What this task involves:
Convert the lines from the one containing "You are a GUI" to the one containing "point(117,837)" into a numbered list, omitting blank lines. Leave the pictures out of your list.

** begin Raw records **

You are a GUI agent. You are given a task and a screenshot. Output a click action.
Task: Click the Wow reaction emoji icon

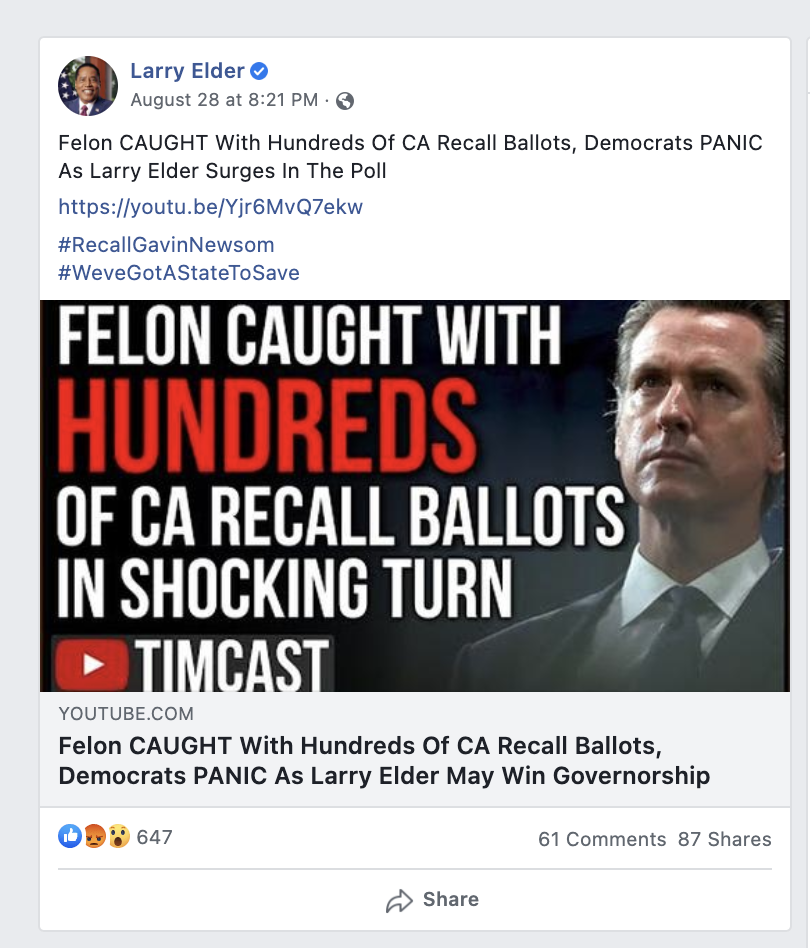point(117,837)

** end Raw records **
** begin Raw records **

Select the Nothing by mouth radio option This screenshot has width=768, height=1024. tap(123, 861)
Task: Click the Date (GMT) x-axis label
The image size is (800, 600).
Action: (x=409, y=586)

** end Raw records **

Solution below:
1. You are a GUI agent. You are given a task and a screenshot. Output a click action.
2. Task: Click the Wow reaction emoji icon
3. point(117,837)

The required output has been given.